Cultura

Diario di scuola. Ai giovani non piace leggere

IH, il testo narrativo.
Un aspetto decisamente positivo è che lavoro, per la prima volta nella storia della mia carriera, su un libro di testo scelto da me, che mi piace molto: lo trovo utile ed efficace per la progressione degli argomenti e per la selezione dei brani, graficamente accattivante, fornito di esercizi intelligenti.
Il programma del primo anno, inoltre, è bellissimo: anzitutto, si tratta di intraprendere un lavoro di “smontaggio” del testo narrativo, per scoprirne tutte le sue componenti; in questo modo, gli studenti imparano ad “abitare” i testi, ritrovando in ciascuno di essi una dimensione familiare ed accogliente, prima ancora che quell’orizzonte ignoto, diverso e peculiare in ogni esperienza di lettura, che può farli viaggiare lontano.

Così, con le prime lezioni, ne abbiamo scoperto gli elementi imprescindibili: lo schema, le tecniche di presentazione dei personaggi, la fabula e l’intreccio, la voce del narratore.

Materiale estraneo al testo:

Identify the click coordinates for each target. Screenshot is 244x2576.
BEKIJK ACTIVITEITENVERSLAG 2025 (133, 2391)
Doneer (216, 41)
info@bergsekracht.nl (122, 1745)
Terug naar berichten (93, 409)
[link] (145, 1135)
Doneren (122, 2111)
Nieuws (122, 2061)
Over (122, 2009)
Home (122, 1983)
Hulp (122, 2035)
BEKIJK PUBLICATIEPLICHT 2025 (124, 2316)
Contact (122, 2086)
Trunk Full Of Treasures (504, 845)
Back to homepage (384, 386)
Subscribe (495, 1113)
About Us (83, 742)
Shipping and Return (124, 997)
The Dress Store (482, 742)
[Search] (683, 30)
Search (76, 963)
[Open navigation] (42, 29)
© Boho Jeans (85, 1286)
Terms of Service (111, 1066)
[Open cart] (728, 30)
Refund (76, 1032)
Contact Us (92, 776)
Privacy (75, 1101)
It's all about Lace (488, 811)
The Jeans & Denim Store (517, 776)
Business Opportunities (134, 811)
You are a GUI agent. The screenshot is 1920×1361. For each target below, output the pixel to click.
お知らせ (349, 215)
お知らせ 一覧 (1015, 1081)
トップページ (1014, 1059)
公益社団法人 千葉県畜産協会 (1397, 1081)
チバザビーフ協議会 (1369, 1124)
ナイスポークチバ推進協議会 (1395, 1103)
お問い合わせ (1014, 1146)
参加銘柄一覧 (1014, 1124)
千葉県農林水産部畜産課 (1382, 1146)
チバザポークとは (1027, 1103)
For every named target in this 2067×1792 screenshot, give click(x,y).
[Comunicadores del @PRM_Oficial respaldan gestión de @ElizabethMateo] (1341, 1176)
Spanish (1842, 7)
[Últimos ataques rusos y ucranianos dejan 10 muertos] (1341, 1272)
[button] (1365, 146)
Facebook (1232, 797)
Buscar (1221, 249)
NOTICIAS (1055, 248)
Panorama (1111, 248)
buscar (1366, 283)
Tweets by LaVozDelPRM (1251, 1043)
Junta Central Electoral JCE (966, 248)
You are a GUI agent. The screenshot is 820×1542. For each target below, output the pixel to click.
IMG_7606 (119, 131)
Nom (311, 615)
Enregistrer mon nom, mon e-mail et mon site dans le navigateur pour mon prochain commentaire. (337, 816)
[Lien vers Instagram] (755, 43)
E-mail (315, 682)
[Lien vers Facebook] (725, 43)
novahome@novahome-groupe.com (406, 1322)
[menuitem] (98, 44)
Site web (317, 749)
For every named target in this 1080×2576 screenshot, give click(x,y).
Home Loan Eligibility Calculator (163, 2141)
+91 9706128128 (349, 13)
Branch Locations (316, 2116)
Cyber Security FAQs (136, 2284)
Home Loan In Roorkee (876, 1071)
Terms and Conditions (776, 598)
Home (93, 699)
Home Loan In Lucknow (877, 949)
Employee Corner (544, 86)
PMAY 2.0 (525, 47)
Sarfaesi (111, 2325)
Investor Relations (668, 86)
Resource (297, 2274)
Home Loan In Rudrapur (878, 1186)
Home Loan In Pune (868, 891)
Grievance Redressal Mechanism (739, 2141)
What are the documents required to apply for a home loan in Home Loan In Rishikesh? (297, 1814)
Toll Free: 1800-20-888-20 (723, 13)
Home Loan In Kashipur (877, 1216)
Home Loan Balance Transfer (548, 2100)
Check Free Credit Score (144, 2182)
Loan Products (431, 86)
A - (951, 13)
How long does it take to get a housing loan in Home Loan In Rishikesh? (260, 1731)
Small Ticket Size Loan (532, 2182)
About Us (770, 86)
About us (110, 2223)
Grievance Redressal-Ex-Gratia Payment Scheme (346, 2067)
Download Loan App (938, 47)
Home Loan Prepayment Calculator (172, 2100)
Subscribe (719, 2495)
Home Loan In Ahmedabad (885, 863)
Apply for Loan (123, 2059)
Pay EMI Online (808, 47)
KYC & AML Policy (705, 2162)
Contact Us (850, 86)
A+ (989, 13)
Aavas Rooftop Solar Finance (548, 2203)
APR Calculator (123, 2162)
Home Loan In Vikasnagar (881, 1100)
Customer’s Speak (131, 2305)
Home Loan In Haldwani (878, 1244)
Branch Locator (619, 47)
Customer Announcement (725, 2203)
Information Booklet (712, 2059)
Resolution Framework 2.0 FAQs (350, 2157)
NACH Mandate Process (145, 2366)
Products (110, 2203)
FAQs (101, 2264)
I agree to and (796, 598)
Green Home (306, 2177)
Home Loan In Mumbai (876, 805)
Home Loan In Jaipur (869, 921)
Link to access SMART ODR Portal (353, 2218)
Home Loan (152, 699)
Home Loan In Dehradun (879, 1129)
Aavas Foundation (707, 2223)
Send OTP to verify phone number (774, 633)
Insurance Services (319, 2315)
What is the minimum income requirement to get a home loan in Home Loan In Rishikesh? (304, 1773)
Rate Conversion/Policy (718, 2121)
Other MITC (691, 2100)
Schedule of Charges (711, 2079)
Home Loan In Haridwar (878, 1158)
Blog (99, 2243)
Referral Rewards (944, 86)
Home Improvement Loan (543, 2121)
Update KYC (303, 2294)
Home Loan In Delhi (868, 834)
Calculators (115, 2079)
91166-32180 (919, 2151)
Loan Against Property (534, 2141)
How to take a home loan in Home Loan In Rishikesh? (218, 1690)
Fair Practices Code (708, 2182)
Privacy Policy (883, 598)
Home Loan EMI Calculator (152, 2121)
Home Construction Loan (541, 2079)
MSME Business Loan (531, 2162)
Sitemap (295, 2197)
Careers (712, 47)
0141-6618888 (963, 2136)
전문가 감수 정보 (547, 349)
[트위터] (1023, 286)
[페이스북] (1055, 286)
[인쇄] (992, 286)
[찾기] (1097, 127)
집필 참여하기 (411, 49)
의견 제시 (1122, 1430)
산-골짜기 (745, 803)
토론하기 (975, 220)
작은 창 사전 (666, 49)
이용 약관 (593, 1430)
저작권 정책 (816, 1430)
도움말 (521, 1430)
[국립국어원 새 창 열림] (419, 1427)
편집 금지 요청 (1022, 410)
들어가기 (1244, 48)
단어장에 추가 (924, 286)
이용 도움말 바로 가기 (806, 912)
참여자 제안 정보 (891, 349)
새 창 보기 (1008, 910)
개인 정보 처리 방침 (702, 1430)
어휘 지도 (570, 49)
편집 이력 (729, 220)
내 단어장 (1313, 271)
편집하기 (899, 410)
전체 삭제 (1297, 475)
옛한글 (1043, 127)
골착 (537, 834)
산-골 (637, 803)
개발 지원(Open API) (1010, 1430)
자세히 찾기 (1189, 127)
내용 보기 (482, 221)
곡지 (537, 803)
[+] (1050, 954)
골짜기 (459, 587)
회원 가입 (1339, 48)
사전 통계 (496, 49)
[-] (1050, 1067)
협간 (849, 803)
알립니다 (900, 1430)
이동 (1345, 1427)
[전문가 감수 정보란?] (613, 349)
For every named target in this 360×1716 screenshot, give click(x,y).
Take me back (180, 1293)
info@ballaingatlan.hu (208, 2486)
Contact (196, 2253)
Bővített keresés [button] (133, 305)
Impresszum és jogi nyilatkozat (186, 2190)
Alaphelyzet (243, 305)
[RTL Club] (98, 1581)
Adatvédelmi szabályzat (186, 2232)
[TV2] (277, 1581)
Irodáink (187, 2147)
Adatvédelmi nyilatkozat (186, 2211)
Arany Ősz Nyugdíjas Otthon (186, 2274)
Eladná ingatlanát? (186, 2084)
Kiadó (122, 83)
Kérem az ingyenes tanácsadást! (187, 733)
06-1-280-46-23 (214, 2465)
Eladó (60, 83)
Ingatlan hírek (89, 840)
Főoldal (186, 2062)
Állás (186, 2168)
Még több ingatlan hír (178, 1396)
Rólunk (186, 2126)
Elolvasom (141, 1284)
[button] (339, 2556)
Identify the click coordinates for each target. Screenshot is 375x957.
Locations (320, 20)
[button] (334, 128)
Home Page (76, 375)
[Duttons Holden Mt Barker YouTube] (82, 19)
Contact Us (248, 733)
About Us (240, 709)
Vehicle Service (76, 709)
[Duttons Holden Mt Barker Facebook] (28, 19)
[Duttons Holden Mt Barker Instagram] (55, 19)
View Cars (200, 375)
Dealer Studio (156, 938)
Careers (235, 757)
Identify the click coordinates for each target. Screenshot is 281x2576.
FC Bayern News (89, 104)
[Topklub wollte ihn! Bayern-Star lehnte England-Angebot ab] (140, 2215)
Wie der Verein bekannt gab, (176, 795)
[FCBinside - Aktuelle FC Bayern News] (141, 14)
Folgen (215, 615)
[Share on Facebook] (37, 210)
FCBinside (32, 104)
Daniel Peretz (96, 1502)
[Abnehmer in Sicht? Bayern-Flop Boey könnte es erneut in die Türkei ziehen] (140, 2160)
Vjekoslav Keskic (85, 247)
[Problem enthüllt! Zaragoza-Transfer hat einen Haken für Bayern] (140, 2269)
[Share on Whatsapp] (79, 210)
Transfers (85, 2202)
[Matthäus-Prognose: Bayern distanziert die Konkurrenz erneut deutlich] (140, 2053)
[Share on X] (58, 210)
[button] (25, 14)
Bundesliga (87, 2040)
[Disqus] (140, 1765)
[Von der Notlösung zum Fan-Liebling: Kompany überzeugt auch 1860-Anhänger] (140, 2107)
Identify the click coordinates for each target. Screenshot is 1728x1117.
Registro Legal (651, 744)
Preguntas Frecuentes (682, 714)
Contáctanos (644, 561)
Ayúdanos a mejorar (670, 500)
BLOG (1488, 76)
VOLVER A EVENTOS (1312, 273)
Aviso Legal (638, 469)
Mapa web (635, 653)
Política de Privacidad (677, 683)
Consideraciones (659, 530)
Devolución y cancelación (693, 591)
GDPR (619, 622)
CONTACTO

Ogni argomento è stato esemplificato dai brani antologici, sui quali abbiamo lavorato con attenzione: i concetti sono stati subito chiari, e le lezioni mi sono apparse efficaci.
Efficaci, ma tiepide.

E così, è accaduto che non ho più resistito, e le porte della nostra aula si sono spalancate, per accogliere  Maurizio de Giovanni e, insieme a lui, un lungo stuolo di amici: Giuseppe Lojacono, il commissario Giuffre’,  Letizia, e la sua rivale in amore, la dottoressa Piras. E poi Mirko, Antonio, Marinella, Giada e Allegra, ragazzi tanto diversi quanto uguali al mio gruppo colorato di maschi quattordicenni, i quali – come sempre accade alla loro età – hanno guardato ai nuovi arrivati con una diffidenza che non ha superato il limite di cinque minuti, per trasformarsi rapidamente in curiosità, e poi in interesse, e poi in vera e propria empatia, solidarietà, condivisione, amicizia.

E infine, ahinoi, in classe è arrivata la morte, vestita degli abiti del coccodrillo, un individuo enigmatico e losco, che mentre ammazza, uno ad uno, i nuovi amici dei miei alunni, piange, e scrive lettere d’amore. Lo odiamo ad ogni colpo di pistola, uno solo, fatale, che parte a tradimento da una nicchia che si apre in un muro diroccato, o da un albero che diviene il suo riparo, o da un angolo nascosto di strada; anzi, cominciamo ad odiarlo prima, quando ne seguiamo i movimenti e ci accorgiamo che il suo sguardo lacrimoso e la sua curiosità malata accarezzano uno dei ragazzi, e allora vorremmo a tutti i costi proteggerlo dalla sua ferocia, ma scopriamo che la nostra premura e le nostre voci nulla possono contro le parole che si susseguono sul foglio; esse sono fiumi inarrestabili e segnano irrimediabilmente quei destini che ci sono diventati improvvisamente cari, per magia o per miracolo.

-“Prof, quello che mi fa arrabbiare del coccodrillo è che non si tiene nulla dentro, ci dice tutto, ma noi non possiamo fermarlo!”
– “L’episodio della morte che arriva sul binario della stazione, prof… adesso sì che è chiaro. All’inizio non ci avevo capito niente!”

Improvvisamente quelle espressioni tiepide e senza vita (“l’inizio in medias res è quando l’autore colloca il lettore dentro una scena, senza chiarirne l’antefatto; i personaggi a tutto tondo sono quelli imprevedibili, come gli esseri umani”), che alle verifiche ripetevano a memoria, si fanno vive, si riempiono di senso, e la scoperta del senso traspare sempre dagli occhi, che si accendono di piccole fiamme, luminose e inconfondibili.

Si avvicina un collega, apre la porta: – Avevo percepito un silenzio anomalo per questa classe, pensavo non ci foste.
E invece ci siamo, io senza voce (“però dovete leggere sempre voi, prof”), loro increduli, per aver viaggiato lungo una trentina di pagine, senza battere ciglio.
E poi, alla fine lo ammettono: leggere non è bello, ma fa volare il tempo.

Dobbiamo proprio spiegarglielo, che questa è una contraddizione in termini?